Déjà très bien implanté sur le hub numérique de Marseille avec pas moins de 3 datacenters (MRS1, MRS2 et MRS3), Interxion poursuit sa croissance dans la métropole régionale avec le soutien des potentats locaux. Pour accompagner le démarrage des travaux de la quatrième tranche (MRS4) sur le port maritime de Marseille, Bruno Payan, maire de la ville, et Renaud Muselier, président du conseil régional de la région Provence-Alpes-Côtes d’Azur, sont venus sur le site le 27 mai dernier pour clamer leur intérêt pour l’industrie numérique aux côtés de David Ruberg, vice-président stratégie et développement des marchés chez Interxion, et, bien sûr, Fabrice Coquin. « À la base, Marseille bénéficie d’un atout géographique pour relier l’Asie/Pacifique à l’Europe avec un axe Marseille/Francfort/Amsterdam », nous indique le dirigeant français. « Il s’agit toutefois de transformer un atout géographique en atout économique ».
Le maire de Marseille Benoit Payan, le président du conseil régional de Paca Renaud Muselier avec le président d'Interxion France Fabrice Coquio sur le site MRS2 le 27 mai dernier. (Crédit Interxion/Baptiste Le Quiniou)
A Marseille depuis 7 ans
En 2018, nous avions déjà rencontré l’équipe d’Interxion France sur le port de Marseille pour l’ouverture de MRS2 et le démarrage des travaux de MRS3. Trois ans après, il est déjà nécessaire de pousser les murs, puisque l’afflux des hyperscalers américains et l’appétit des géants asiatiques (chinois et indiens) du e-commerce et des télécoms - stimulés par l’agrégation de câbles sous-marins très haut débit - a tari le nombre de mètres carrés disponibles les datacenters marseillais du groupe. 6 000 m2 pour MRS1, le seul situé en dehors du port maritime (racheté à SFR en 2014 et remis en service après de sérieux travaux de modernisation), 4 400 m2 pour MRS2, 7 000 m2 pour MRS3 (l’ancienne base de sous-marins) et enfin les 25 000 m2 attendus avec MRS4 en juillet 2022. Pour installer ses centres de données, Interxion a dû travailler avec la mairie et renoncer aux classiques systèmes de refroidissement frigorifiques - un roof top a ainsi remplacé les équipements attendus à l’origine sur MRS3 - au profit d’un refroidissement par eau fraîche.

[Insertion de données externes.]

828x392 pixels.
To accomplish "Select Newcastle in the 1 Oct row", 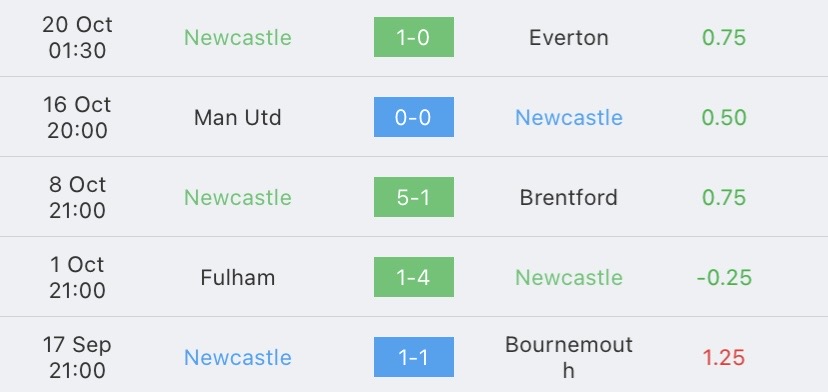I will pyautogui.click(x=569, y=277).
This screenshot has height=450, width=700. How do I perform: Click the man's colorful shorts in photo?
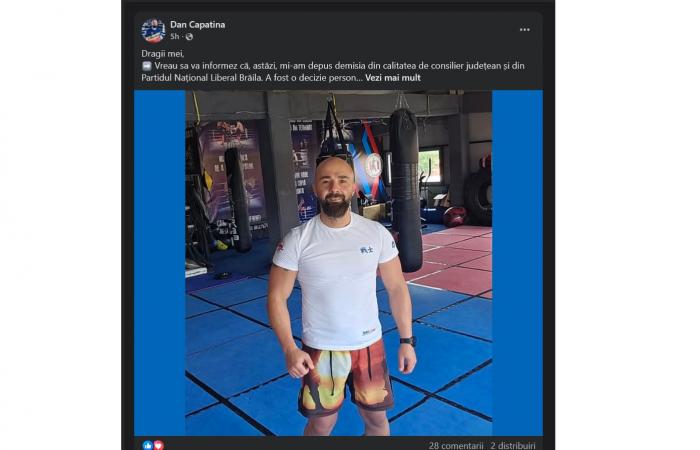(345, 377)
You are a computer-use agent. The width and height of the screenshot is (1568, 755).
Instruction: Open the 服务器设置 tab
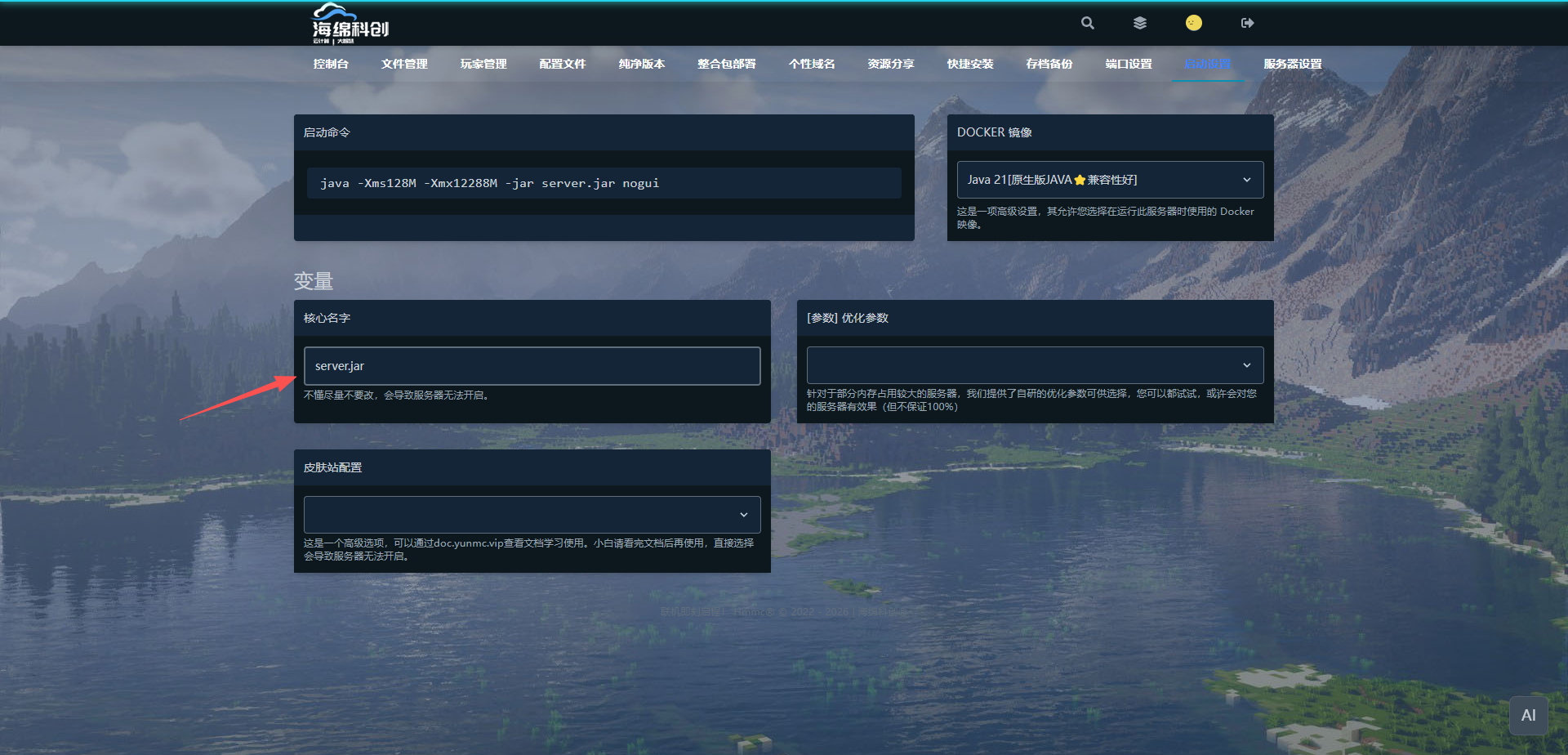(1293, 64)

Rien de nouveau me direz-vous, nous avons en effet déjà visité des datacenters exploitant l’eau de mer pour refroidir des systèmes informatiques (Green Mountain à Rennesoy en Norvège). À Marseille, l’eau du port n’est toutefois pas assez froide (40 mètres seulement de profondeur), Interxion utilise donc à la place l’eau d’une rivière souterraine pour rafraîchir son datacenter. Le projet a été développé avec le concours financier du conseil régional de Paca (800K€) et de l’Ademe (1,9 M€) pour accélérer la mise en place de ce système qui chauffe des immeubles du centre-ville marseillais l’hiver et produit de l’énergie électrique l’été avec les calories dégagés par les datacenters. « Une usine ilotique et climatique avant d’être une usine digitale », comme disent les politiques marseillais.
Le groupe américain, qui a déjà investi 325 millions d’euros depuis 2014 pour ses trois premiers datacenters marseillais, compte monter à 600 millions avec MRS4 (125 M€) et MRS5. Ce dernier sera toutefois installé en dehors du port pour éviter de mettre tous ses oeufs dans le même panier. Comme l’a rappelé avec malice Renaud Muselier le 27 mai dernier, « le port maritime de Marseille, c’était 200 jours de grève par an et un trafic paralysé ». Les dockers, dont le nombre était descendu à 350 et est remonté à 500, n’avaient pas bien compris les ambitions d’Interxion sur le port maritime, nous a confié Fabrice Coquio. Aujourd’hui, la compréhension est meilleure même si la construction de MRS4, qui ne réutilise pas de bâtiments existants comme pour MRS2 et MRS3, renforce la présence du groupe américain au détriment des activités portuaires plus traditionnelles. Côté sécurité, Interxion n’a pas lésiné sur les moyens avec un accès dédié sur le port et une entrée de type double sas pour les véhicules.
40 000 m2 de plus à Paris
Mais Marseille n’est bien sûr pas la seule ville où le groupe investit en France. Paris, et plus précisément à Aubervilliers, La Courneuve et Saint-Denis, fixe un grand nombre de datacenters Interxion (PAR1 à PAR7) bientôt complété par quatre tranches (PAR8, PAR9, PAR10 et PAR11) soit 40 000 m2 à termes répartis sur une surface de 7 hectares (Airbus Helicopters) aux Quatre Chemins. La finalisation de PAR8 est attendu en juillet prochain, nous a indiqué Fabrice Coquio avec une inauguration officielle en septembre 2021, Au total, ce sera près de 1,150 milliard d’euros qui sera investi à la Courneuve. Un douzième centre de données en région parisienne, PAR12 avec 6000 m2, est également attendu à Ferrières-en-Brie - une initiative de Digital Reality à l’origine - afin de répondre aux demandes de certains acteurs américains. Dans l’hexagone, Google Cloud compte déployer ses datacenters en mode triangle chez ses partenaires de colocation Equinix, Interxion ou Telehouse pour limiter les risques. Rappelons que l’ouverture de la région France est attendue en 2022 après AWS, Microsoft Azure et Salesforce.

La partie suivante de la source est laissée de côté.